That is exactly what Sheikh Omar Bakri Mohammad wants. A Syrian-born middle-aged father of seven, he lived in North London for nearly two decades, supported in part by a monthly British welfare check of more than $500, before decamping for the Middle East soon after the London bombings. He helped establish Hizb ut-Tahrir, whose mission is to reestablish the Islamic caliphate. In its study circles, Hizb recruits learn that Muslim identity is necessarily opposed to the West. The 2003 Hizb conference in Birmingham, England, drew eight thousand people, many of them young. Zeyno Baran, director of international security and energy programs at the Nixon Center (a nonpartisan foreign policy institution in the United States), said, “Hizb produces thousands of manipulated brains, which then ‘graduate’ from Hizb and become members of groups like al-Qa’ida . . . It acts like a conveyor belt for terrorists.” Sheikh Omar left Hizb, or was asked to leave, after he stated that British prime minister John Major should be assassinated and beheaded for his role in the Gulf War of 1990–1991. After Sheikh Omar’s departure, Hizb attempted to refashion itself as a nonviolent organization committed to a puritan Muslim vision.

Unable to preach violence through Hizb, Sheikh Omar went on to organize a radical Muslim youth organization that he called Al-Muhajiroun in the early 1990s. He used this platform to preach sermons and post web messages calling young British Muslims to wage jihad against the West in Iraq, Israel, and Chechnya. He referred to the September 11 hijackers as the Magnificent 19. A poster advertising an Al-Muhajiroun event had pictures of each hijacker set against a glorious, glowing backdrop. Sheikh Omar blamed British foreign policy for the July 7 attacks and said of the hundreds of young British Muslims who attend his sermons, “They know that the Prime Minister has his hands full of the blood of Muslims in Palestine and in Iraq and in Afghanistan. We hear from many who say they want to attack.”

Sheikh Omar is a master institution builder and youth organizer. He understands precisely what buttons to push to harden a young Muslim’s fluid religious identity into a terrorist commitment. The itinerant Muslim preachers who inspired the radical study circle at the Iqra Learning Center and the locals who organized it likely learned their trade through Sheikh Omar’s networks.

How did awkward, shy Hasib Hussain become a suicide bomber? Sheikh Omar’s people got to him before we did.

=-=-=-=-=

### [TO-DO ITEM]
Please return the part of the passage about Sheikh Omar Bakri Mohammad starting with "Sheikh Omar is" and going on through "before we did.", copied word for word.

### [PROVIDED MATERIAL]

=-=-=-=-=

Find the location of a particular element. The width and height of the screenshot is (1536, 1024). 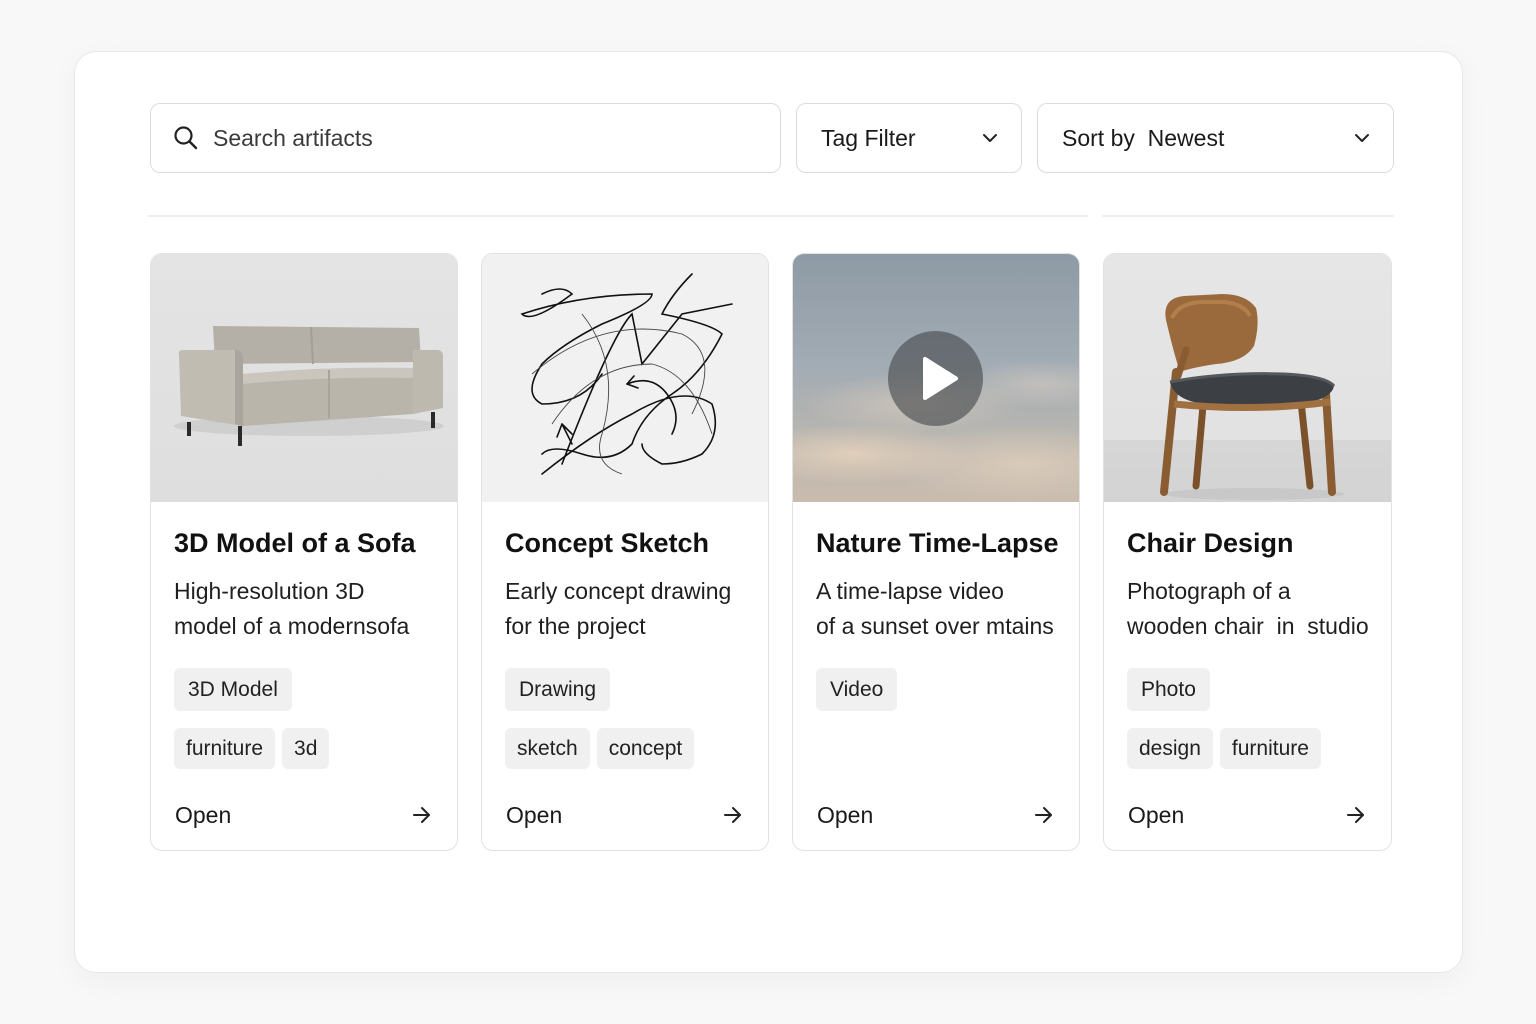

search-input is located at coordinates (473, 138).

=-=-=-=-=

### [EXPECTED ANSWER]
Sheikh Omar is a master institution builder and youth organizer. He understands precisely what buttons to push to harden a young Muslim’s fluid religious identity into a terrorist commitment. The itinerant Muslim preachers who inspired the radical study circle at the Iqra Learning Center and the locals who organized it likely learned their trade through Sheikh Omar’s networks.

How did awkward, shy Hasib Hussain become a suicide bomber? Sheikh Omar’s people got to him before we did.